The Antitrust Division of the Department of Justice (“DOJ”) recently announced its first-ever criminal wage-fixing prosecution. The DOJ likely intends this case to be a wake-up call to companies, executives, and HR professionals, reinforcing that competition laws apply equally to wages paid to employees as they do to prices for goods and services. Companies and individuals should take note of this development, update their trainings and compliance programs as appropriate, and recognize that wage fixing could lead to federal criminal prosecution and even jail time.
On December 10, 2020, the DOJ announced that a federal grand jury indicted the former owner of a therapist staffing company for participating in a wage-fixing conspiracy. The indictment alleges that Neeraj Jindal and his co-conspirators agreed to fix prices by lowering rates paid to healthcare workers.
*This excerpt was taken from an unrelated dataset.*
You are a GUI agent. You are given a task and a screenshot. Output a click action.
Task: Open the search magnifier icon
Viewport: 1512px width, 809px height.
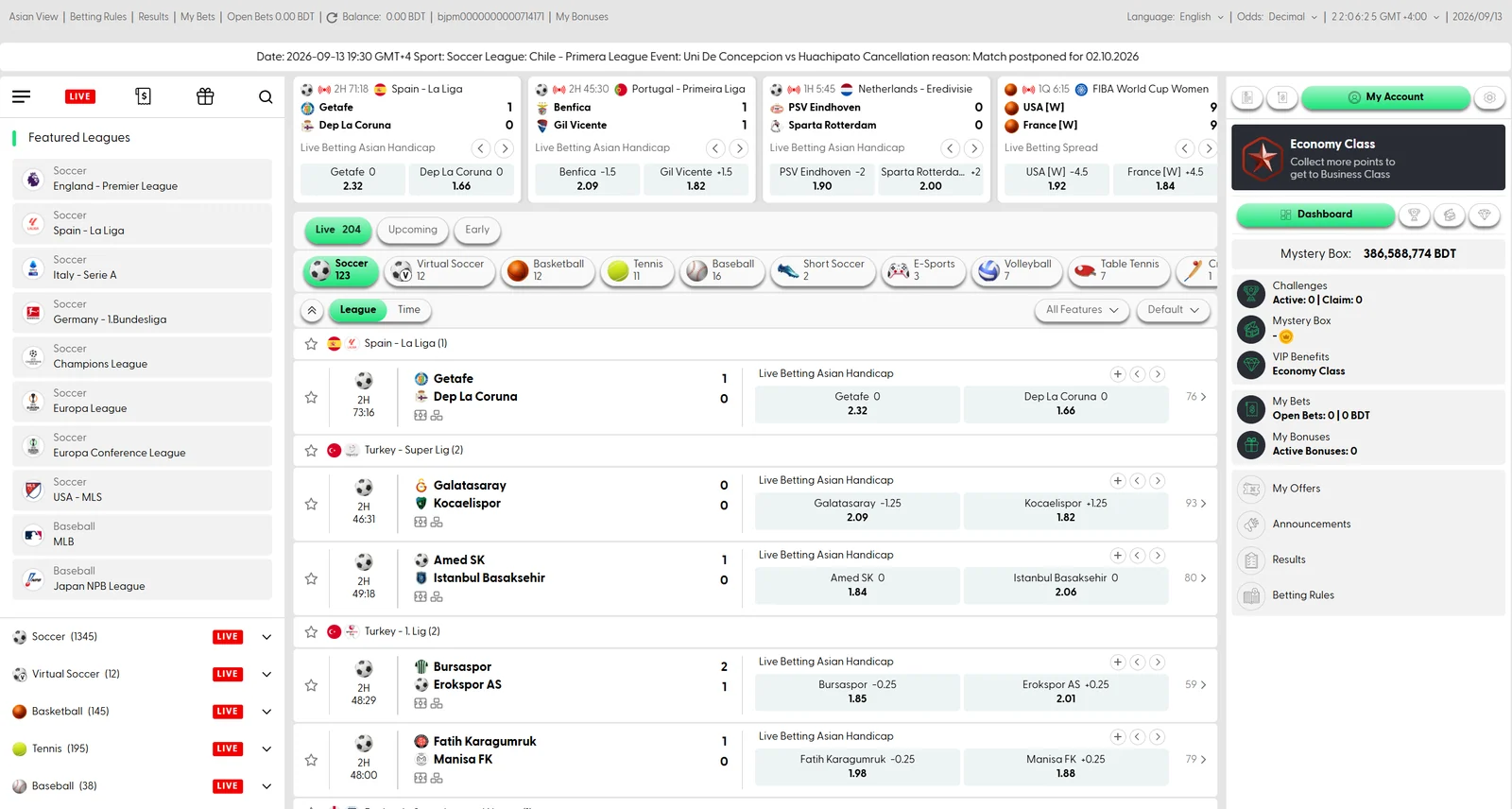point(266,96)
For approximately five months in 2017, according to the indictment, Jindal’s company paid lower rates to healthcare workers in connection with the conspiracy.
If established, a violation of the Sherman Act carries a maximum penalty of 10 years in prison and a $1 million fine for individuals. Federal law provides for fines to exceed $1 million, depending on the value of the gain derived from the crime or the loss suffered by the victim. Companies can be criminally indicted for this kind of conduct as well, and they can face fines of up to $100 million or twice the gain or loss from the illegal agreement.
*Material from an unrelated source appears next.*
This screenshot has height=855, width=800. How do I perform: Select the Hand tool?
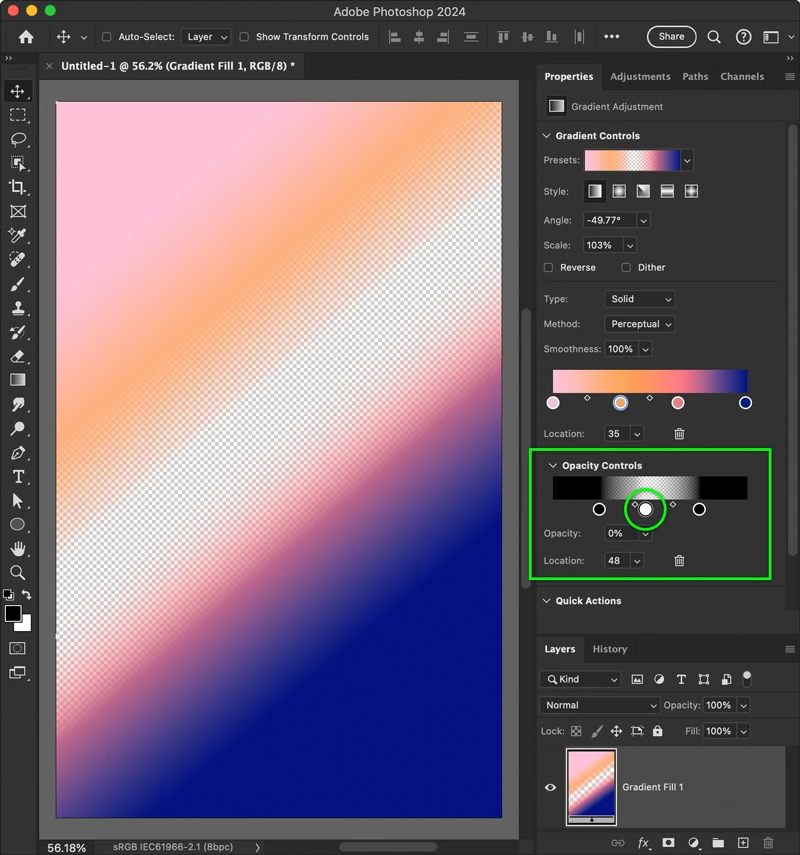(17, 549)
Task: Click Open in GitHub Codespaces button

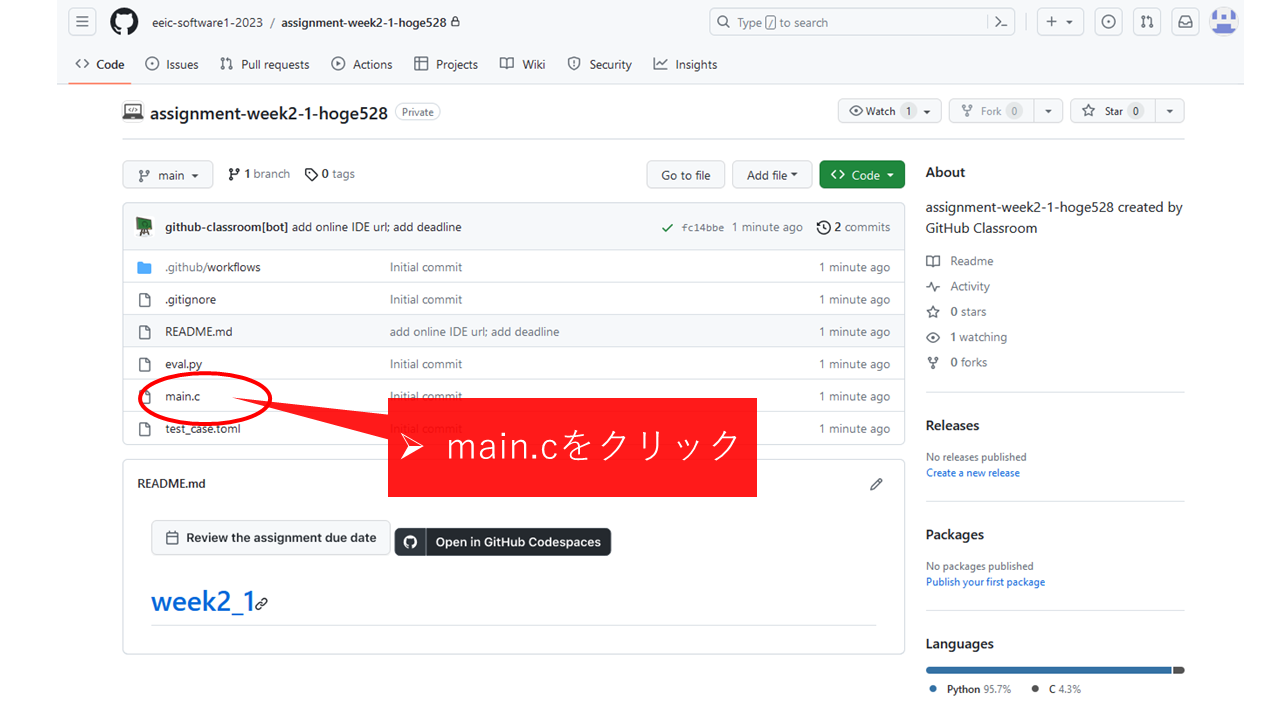Action: point(503,542)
The indictment is the DOJ’s first criminal prosecution of wage-fixing conduct, but it was by no means a surprise. The DOJ announced in October 2016 that “naked” no-poach and wage-fixing agreements could face criminal prosecution going forward. In the more than four years since the announcement, DOJ officials have reiterated their intention to bring such cases in several speeches and other public statements, frequently acknowledging that several investigations into this type of conduct are ongoing. And, the DOJ and the FTC have brought civil enforcement actions into this type of conduct. Earlier this year, the DOJ and Federal Trade Commission released a joint statement explaining that antitrust enforcers were closely monitoring employer collusion to disadvantage workers, and frontline workers in light of the COVID-19 pandemic.
This development comes a year after the DOJ announced a policy to incentivize corporate compliance and published guidance on evaluating the effectiveness of corporate compliance programs in its charging decisions. Notably, in this context, the policy outlines nine factors that the DOJ will consider in its evaluation of a compliance program. One of these factors, the design and comprehensiveness of the program, takes into account the guidance that has been provided to employees who could flag potential antitrust violations, listing individuals with human resources/hiring authority as an example.
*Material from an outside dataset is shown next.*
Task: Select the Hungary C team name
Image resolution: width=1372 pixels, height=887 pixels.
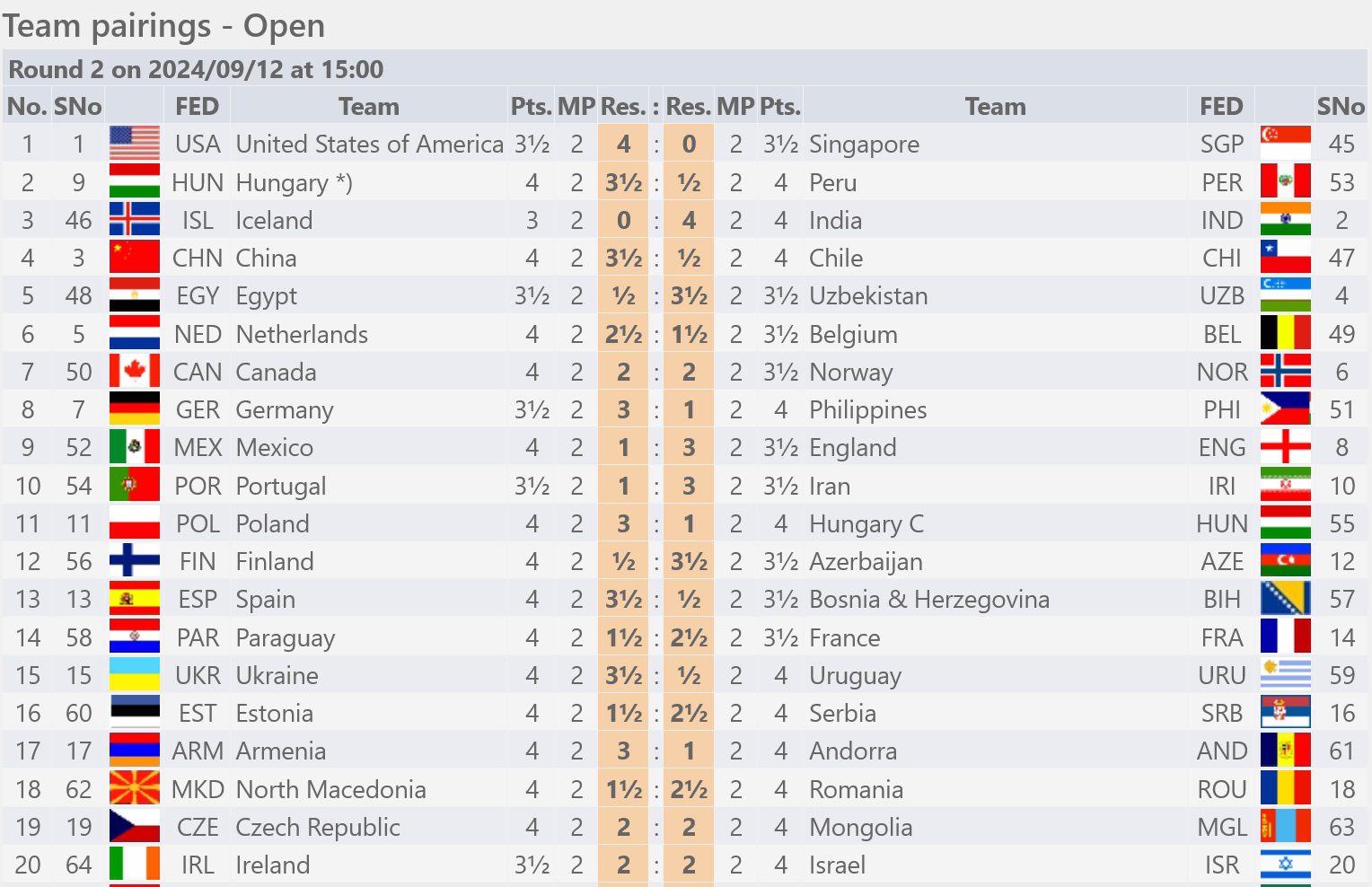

Companies should take stock of their antitrust compliance programs and ensure that employee training covers hiring and compensation-related issues and is provided to appropriate personnel. Training should reinforce that competitors for purposes of hiring and paying employees are not limited to only companies in the same industry. Employees should closely guard confidential hiring and recruitment, compensation, salary, and benefits information. This is an opportunity for companies to ensure that they are well-positioned to detect and deter antitrust violations, and to benefit from the DOJ’s new policy of crediting effective compliance programs if a violation occurs.